## Material for this task
--- START ---
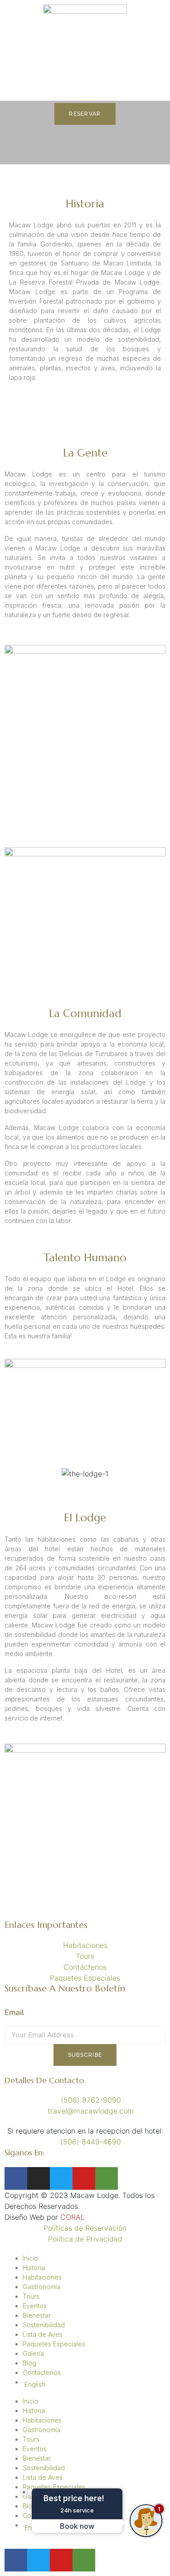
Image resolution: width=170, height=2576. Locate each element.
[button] (13, 1473)
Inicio (30, 2258)
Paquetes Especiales (54, 2344)
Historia (34, 2267)
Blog (29, 2363)
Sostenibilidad (44, 2325)
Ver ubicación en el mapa (48, 1914)
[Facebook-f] (16, 2178)
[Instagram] (38, 2178)
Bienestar (37, 2315)
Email (14, 2012)
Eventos (35, 2306)
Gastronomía (41, 2287)
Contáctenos (42, 2372)
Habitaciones (42, 2277)
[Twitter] (61, 2178)
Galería (33, 2353)
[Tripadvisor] (106, 2178)
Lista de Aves (43, 2334)
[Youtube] (84, 2178)
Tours (31, 2296)
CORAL (72, 2217)
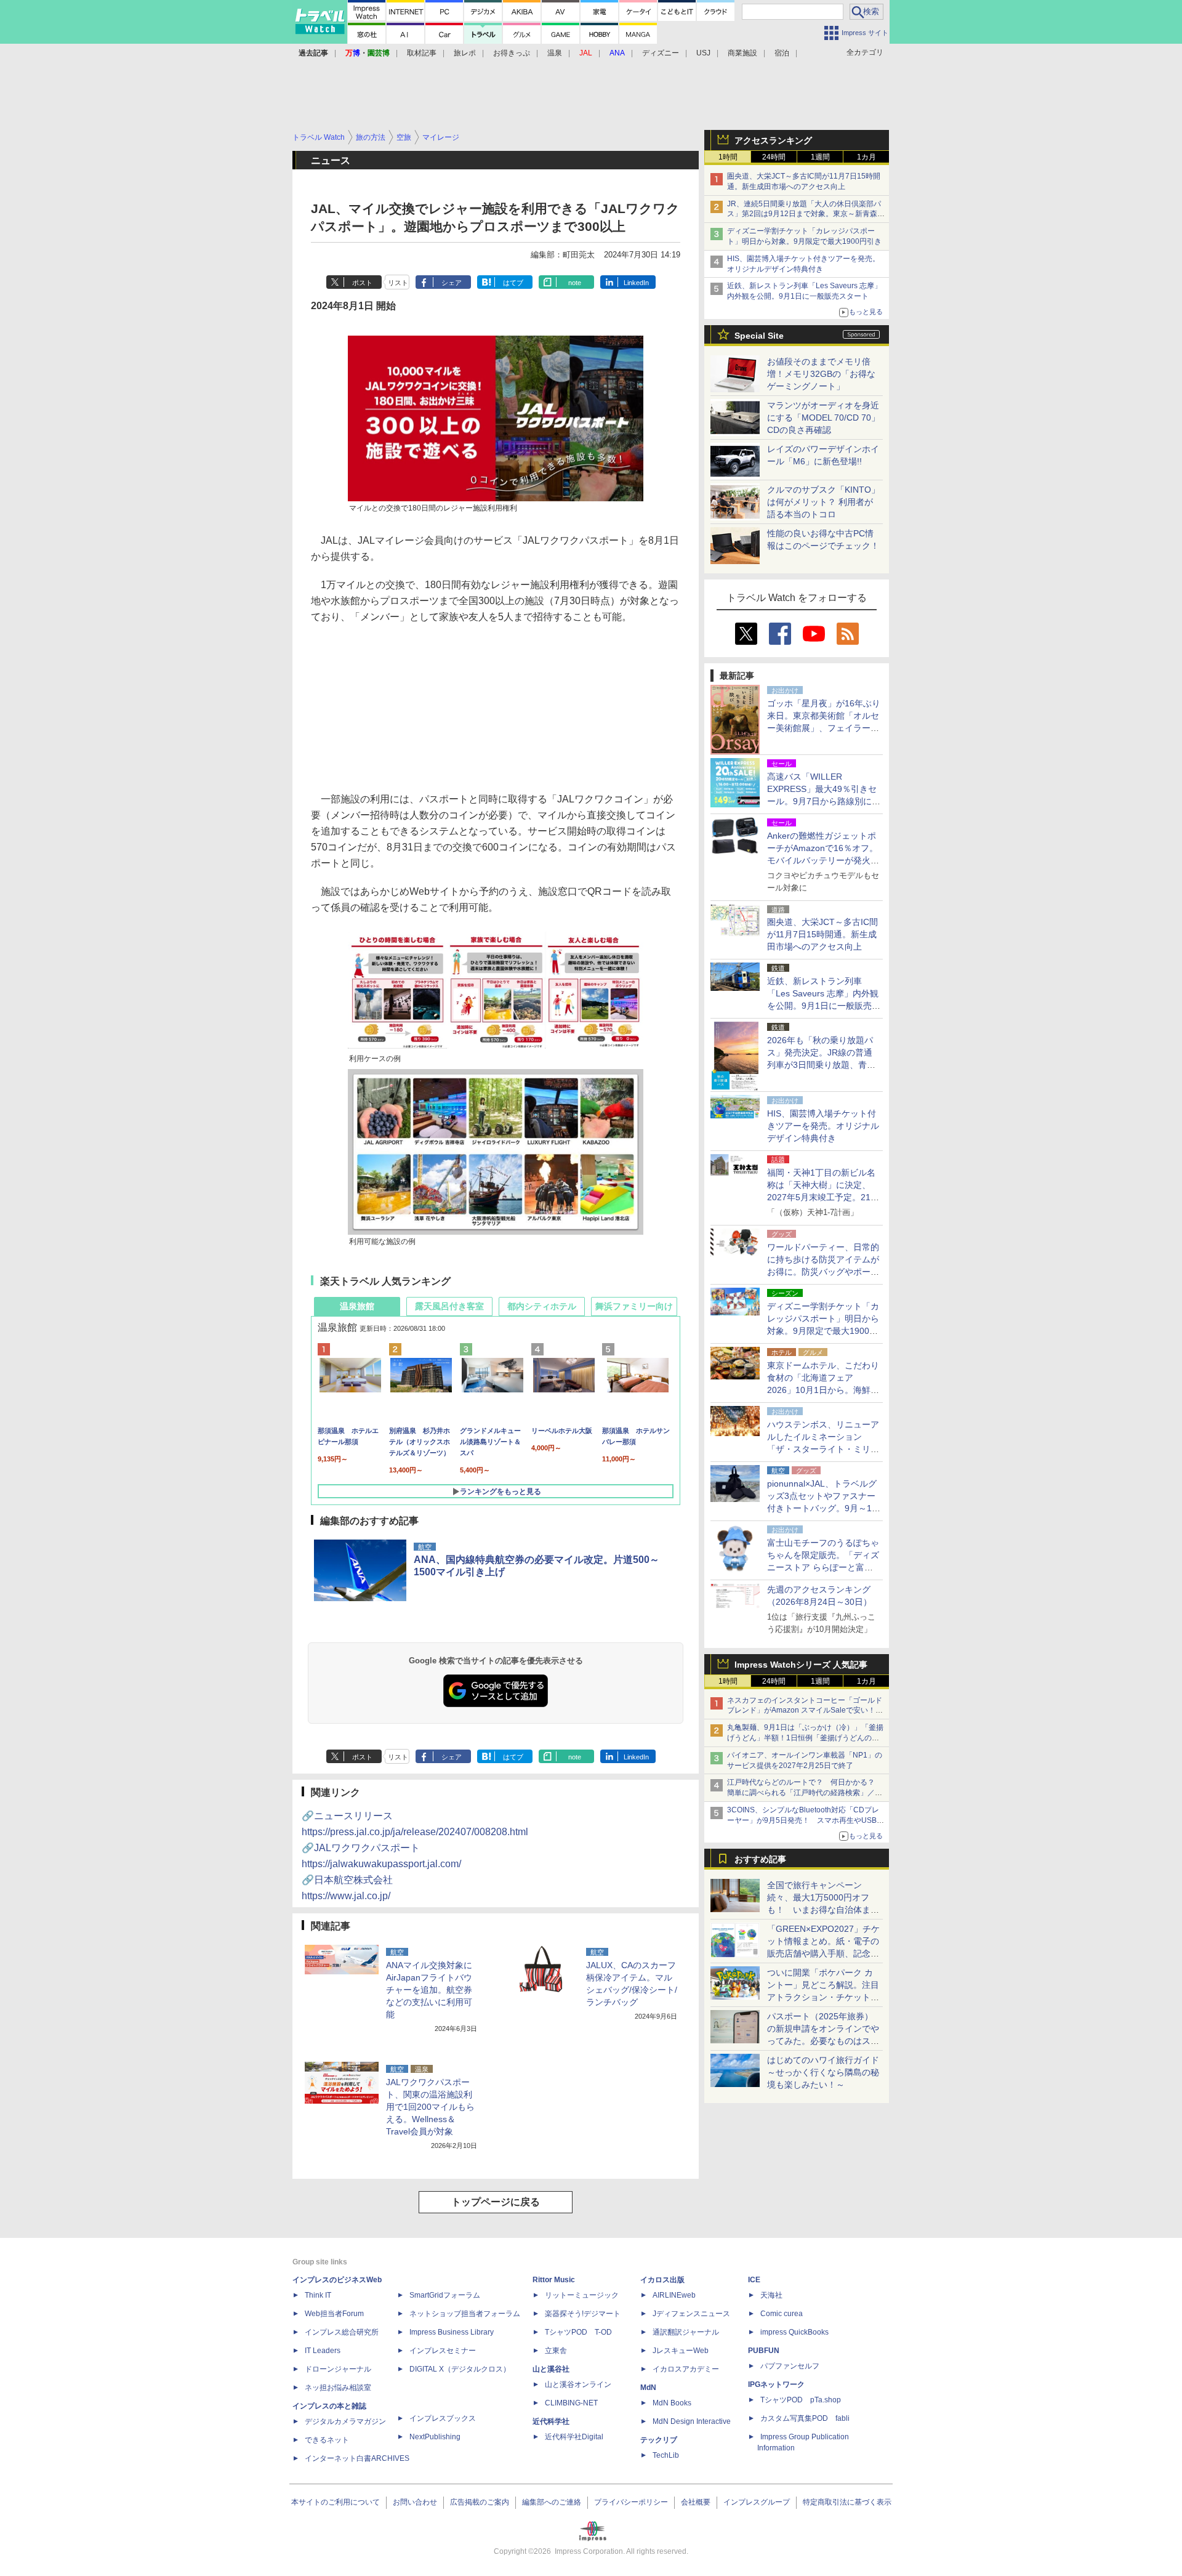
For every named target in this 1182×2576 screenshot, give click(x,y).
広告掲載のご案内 (479, 2502)
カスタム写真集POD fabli (805, 2418)
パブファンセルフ (789, 2366)
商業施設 (742, 53)
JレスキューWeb (681, 2350)
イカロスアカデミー (686, 2369)
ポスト (362, 282)
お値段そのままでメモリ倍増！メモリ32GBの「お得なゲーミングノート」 (821, 374)
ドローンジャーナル (338, 2369)
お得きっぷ (511, 53)
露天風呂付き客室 (449, 1306)
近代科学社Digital (574, 2437)
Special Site (759, 336)
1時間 (728, 157)
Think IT (318, 2295)
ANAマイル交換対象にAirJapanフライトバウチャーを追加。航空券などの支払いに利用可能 (429, 1989)
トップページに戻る (495, 2202)
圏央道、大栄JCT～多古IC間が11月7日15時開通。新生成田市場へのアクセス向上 (822, 934)
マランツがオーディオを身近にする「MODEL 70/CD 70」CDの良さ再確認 (823, 417)
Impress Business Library (451, 2332)
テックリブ (658, 2440)
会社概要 (695, 2502)
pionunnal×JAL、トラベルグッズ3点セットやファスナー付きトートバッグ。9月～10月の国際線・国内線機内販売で (823, 1508)
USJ (703, 53)
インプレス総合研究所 (342, 2332)
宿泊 (781, 53)
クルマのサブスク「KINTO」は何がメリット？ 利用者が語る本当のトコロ (823, 502)
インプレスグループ (756, 2502)
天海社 (771, 2295)
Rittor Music (554, 2279)
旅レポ (465, 53)
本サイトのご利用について (335, 2502)
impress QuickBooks (794, 2332)
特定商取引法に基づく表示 (847, 2502)
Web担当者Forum (334, 2313)
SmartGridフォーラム (444, 2295)
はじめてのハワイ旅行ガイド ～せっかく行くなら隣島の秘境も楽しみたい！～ (823, 2072)
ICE (754, 2279)
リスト (398, 282)
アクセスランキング (773, 140)
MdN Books (672, 2403)
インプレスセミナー (442, 2350)
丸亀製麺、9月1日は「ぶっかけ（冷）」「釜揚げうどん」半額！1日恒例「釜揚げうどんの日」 (805, 1738)
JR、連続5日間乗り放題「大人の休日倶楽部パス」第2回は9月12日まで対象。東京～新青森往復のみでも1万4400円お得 (806, 214)
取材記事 (421, 53)
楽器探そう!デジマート (583, 2313)
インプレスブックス (442, 2418)
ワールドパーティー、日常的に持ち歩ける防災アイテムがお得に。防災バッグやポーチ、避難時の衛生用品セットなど (823, 1271)
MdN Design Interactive (692, 2421)
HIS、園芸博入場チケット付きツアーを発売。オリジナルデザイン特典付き (823, 1125)
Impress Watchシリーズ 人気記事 (800, 1665)
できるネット (327, 2440)
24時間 (774, 157)
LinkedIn (636, 282)
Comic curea (781, 2313)
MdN (648, 2387)
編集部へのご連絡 (551, 2502)
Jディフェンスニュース (691, 2313)
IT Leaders (322, 2350)
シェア (451, 282)
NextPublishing (434, 2437)
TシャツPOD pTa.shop (800, 2400)
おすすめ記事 (760, 1859)
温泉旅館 (357, 1306)
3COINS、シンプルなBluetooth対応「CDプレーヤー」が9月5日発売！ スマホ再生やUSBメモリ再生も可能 (805, 1820)
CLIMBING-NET (571, 2403)
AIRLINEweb (674, 2295)
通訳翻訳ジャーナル (686, 2332)
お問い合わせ (415, 2502)
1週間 (820, 157)
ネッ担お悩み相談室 (338, 2387)
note (574, 282)
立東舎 (556, 2350)
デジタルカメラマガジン (345, 2421)
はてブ (513, 282)
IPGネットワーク (776, 2384)
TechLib (666, 2455)
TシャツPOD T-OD (578, 2332)
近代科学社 (551, 2421)
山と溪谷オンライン (578, 2384)
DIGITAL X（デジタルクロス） (459, 2369)
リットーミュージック (582, 2295)
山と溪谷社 (551, 2369)
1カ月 (866, 157)
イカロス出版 (662, 2279)
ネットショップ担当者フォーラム (464, 2313)
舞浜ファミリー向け (634, 1306)
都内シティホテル (541, 1306)
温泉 (554, 53)
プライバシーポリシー (631, 2502)
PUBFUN (763, 2350)
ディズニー (660, 53)
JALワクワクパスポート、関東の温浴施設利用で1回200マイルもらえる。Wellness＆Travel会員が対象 (430, 2106)
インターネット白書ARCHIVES (357, 2458)
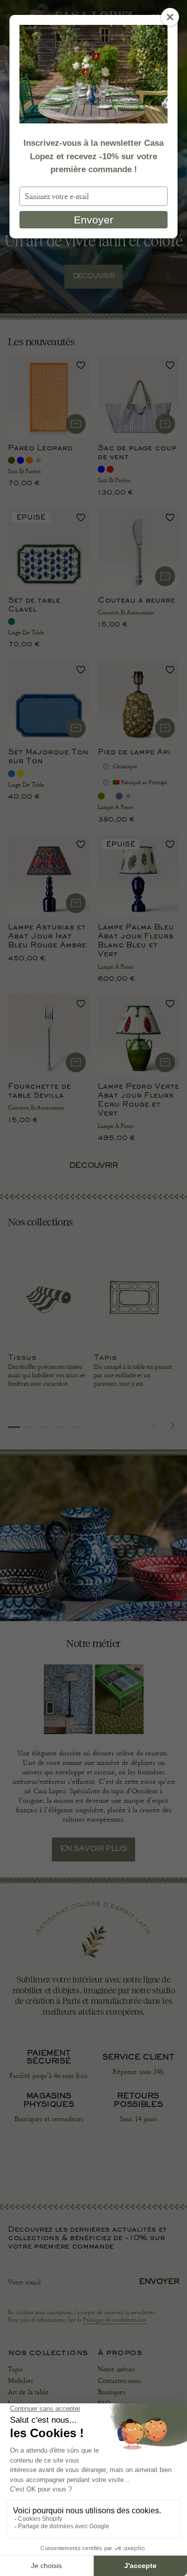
--- END ---
Please write out exactly, and only, the lines from the beginning of the entries through the line containing "できるネット (327, 2440)", including both and skipping all pictures.

Image resolution: width=170, height=2576. Locate each element.
[button] (13, 1473)
Inicio (30, 2258)
Paquetes Especiales (54, 2344)
Historia (34, 2267)
Blog (29, 2363)
Sostenibilidad (44, 2325)
Ver ubicación en el mapa (48, 1914)
[Facebook-f] (16, 2178)
[Instagram] (38, 2178)
Bienestar (37, 2315)
Email (14, 2012)
Eventos (35, 2306)
Gastronomía (41, 2287)
Contáctenos (42, 2372)
Habitaciones (42, 2277)
[Twitter] (61, 2178)
Galería (33, 2353)
[Tripadvisor] (106, 2178)
Lista de Aves (43, 2334)
[Youtube] (84, 2178)
Tours (31, 2296)
CORAL (72, 2217)
For every named target in this 1182×2576 screenshot, give click(x,y).
広告掲載のご案内 (479, 2502)
カスタム写真集POD fabli (805, 2418)
パブファンセルフ (789, 2366)
商業施設 (742, 53)
JレスキューWeb (681, 2350)
イカロスアカデミー (686, 2369)
ポスト (362, 282)
お値段そのままでメモリ倍増！メモリ32GBの「お得なゲーミングノート」 (821, 374)
ドローンジャーナル (338, 2369)
お得きっぷ (511, 53)
露天風呂付き客室 (449, 1306)
近代科学社Digital (574, 2437)
Special Site (759, 336)
1時間 (728, 157)
Think IT (318, 2295)
ANAマイル交換対象にAirJapanフライトバウチャーを追加。航空券などの支払いに利用可能 (429, 1989)
トップページに戻る (495, 2202)
圏央道、大栄JCT～多古IC間が11月7日15時開通。新生成田市場へのアクセス向上 (822, 934)
マランツがオーディオを身近にする「MODEL 70/CD 70」CDの良さ再確認 (823, 417)
Impress Business Library (451, 2332)
テックリブ (658, 2440)
会社概要 (695, 2502)
pionunnal×JAL、トラベルグッズ3点セットやファスナー付きトートバッグ。9月～10月の国際線・国内線機内販売で (823, 1508)
USJ (703, 53)
インプレス総合研究所 (342, 2332)
宿泊 (781, 53)
クルマのサブスク「KINTO」は何がメリット？ 利用者が語る本当のトコロ (823, 502)
インプレスグループ (756, 2502)
天海社 (771, 2295)
Rittor Music (554, 2279)
旅レポ (465, 53)
本サイトのご利用について (335, 2502)
impress QuickBooks (794, 2332)
特定商取引法に基づく表示 (847, 2502)
Web担当者Forum (334, 2313)
SmartGridフォーラム (444, 2295)
はじめてのハワイ旅行ガイド ～せっかく行くなら隣島の秘境も楽しみたい！～ (823, 2072)
ICE (754, 2279)
リスト (398, 282)
アクセスランキング (773, 140)
MdN Books (672, 2403)
インプレスセミナー (442, 2350)
丸亀製麺、9月1日は「ぶっかけ（冷）」「釜揚げうどん」半額！1日恒例「釜揚げうどんの日」 (805, 1738)
JR、連続5日間乗り放題「大人の休日倶楽部パス」第2回は9月12日まで対象。東京～新青森往復のみでも1万4400円お得 (806, 214)
取材記事 (421, 53)
楽器探そう!デジマート (583, 2313)
インプレスブックス (442, 2418)
ワールドパーティー、日常的に持ち歩ける防災アイテムがお得に。防災バッグやポーチ、避難時の衛生用品セットなど (823, 1271)
MdN Design Interactive (692, 2421)
HIS、園芸博入場チケット付きツアーを発売。オリジナルデザイン特典付き (823, 1125)
Impress Watchシリーズ 人気記事 (800, 1665)
できるネット (327, 2440)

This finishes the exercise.